Les musulmans constituent une petite minorité au Venezuela. Les estimations les plus crédibles situent la population musulmane entre 100 000 et 200 000 personnes, soit environ 0,3 à 0,6 % de la population nationale. Les chiffres exacts sont difficiles à cerner car le Venezuela ne publie pas régulièrement de données de recensement détaillées, religion par religion.

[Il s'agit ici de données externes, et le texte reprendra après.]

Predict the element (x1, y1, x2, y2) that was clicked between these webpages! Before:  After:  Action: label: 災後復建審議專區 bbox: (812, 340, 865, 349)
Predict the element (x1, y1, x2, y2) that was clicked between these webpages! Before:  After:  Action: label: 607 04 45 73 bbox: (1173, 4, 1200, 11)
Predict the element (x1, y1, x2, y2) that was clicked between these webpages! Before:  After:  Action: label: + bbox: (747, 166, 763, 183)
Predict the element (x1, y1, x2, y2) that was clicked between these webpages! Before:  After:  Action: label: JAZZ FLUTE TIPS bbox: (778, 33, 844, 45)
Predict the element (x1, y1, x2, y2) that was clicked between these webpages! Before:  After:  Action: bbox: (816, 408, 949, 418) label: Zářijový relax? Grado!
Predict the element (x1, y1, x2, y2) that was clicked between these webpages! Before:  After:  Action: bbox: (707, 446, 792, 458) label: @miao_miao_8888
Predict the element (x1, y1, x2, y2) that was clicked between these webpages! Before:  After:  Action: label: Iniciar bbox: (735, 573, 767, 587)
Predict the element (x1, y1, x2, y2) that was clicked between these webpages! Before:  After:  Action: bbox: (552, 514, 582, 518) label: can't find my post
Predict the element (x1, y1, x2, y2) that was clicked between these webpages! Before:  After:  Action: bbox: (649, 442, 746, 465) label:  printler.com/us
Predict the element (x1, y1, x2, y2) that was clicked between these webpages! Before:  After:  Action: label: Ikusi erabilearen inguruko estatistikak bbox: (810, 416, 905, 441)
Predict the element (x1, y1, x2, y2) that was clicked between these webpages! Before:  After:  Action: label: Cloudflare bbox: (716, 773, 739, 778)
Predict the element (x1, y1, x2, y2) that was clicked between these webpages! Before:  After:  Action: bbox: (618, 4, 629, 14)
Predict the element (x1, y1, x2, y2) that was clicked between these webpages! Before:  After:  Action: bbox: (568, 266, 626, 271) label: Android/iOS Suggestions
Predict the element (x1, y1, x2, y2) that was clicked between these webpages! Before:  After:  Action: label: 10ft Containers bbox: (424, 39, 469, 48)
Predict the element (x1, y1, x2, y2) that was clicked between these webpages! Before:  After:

La majorité des musulmans vénézuéliens trouvent leurs racines dans la migration arabe, notamment en provenance du Liban, de la Syrie et de la Palestine, qui remonte à la fin du XIXe et au début du XXe siècle. Les communautés plus petites comprennent des migrants d'Asie du Sud (Inde, Pakistan) et d'Afrique du Nord, ainsi que des convertis vénézuéliens. La plupart des musulmans sont sunnites, avec de petites communautés chiites.

Les musulmans sont concentrés dans les grands centres urbains et commerciaux de Caracas, Maracaibo, Valence et Puerto La Cruz/Barcelone. Ces villes abritent des mosquées, des centres islamiques et des entreprises halal.

Le Venezuela compte des dizaines de mosquées et de centres islamiques, dont des plus importants à Caracas et Maracaibo. Les organisations musulmanes se concentrent sur l’éducation religieuse, la charité et la préservation culturelle plutôt que sur une mobilisation politique ouverte. La communauté est largement considérée comme respectueuse des lois, économiquement active et socialement intégrée, en particulier dans le commerce et les petites et moyennes entreprises.

Les musulmans du Venezuela ont généralement évité les confrontations politiques de grande envergure et n’ont pas joué un rôle central dans les luttes entre le régime et l’opposition. Contrairement à certains pays, l’Islam ne constitue pas une ligne de fracture politique majeure dans la société vénézuélienne. Pendant l’effondrement économique, de nombreuses familles musulmanes – comme d’autres Vénézuéliens de la classe moyenne – ont émigré, rejoignant les communautés de la diaspora aux États-Unis, en Amérique latine et en Europe.

Dans la diaspora vénézuélienne – notamment aux États-Unis – les musulmans restent une minorité au sein d’une minorité. Le plaidoyer politique vénézuélien-américain est majoritairement façonné par les réseaux chrétiens (catholiques et évangéliques), et non par les institutions musulmanes. Cela est important lorsqu’on analyse le pouvoir de lobbying et le cadre moral dans les débats américains sur le Venezuela.

Les musulmans du Venezuela forment une petite communauté historiquement enracinée, en grande partie d’origine arabe, qui a joué un rôle plutôt économique et culturel, et non un rôle politique dominant. Leur nombre limité signifie qu'ils ne sont pas un moteur majeur de la politique intérieure vénézuélienne ou du lobbying vénézuélien basé aux États-Unis, mais ils font partie du tissu social pluriel du pays et de sa diaspora mondiale.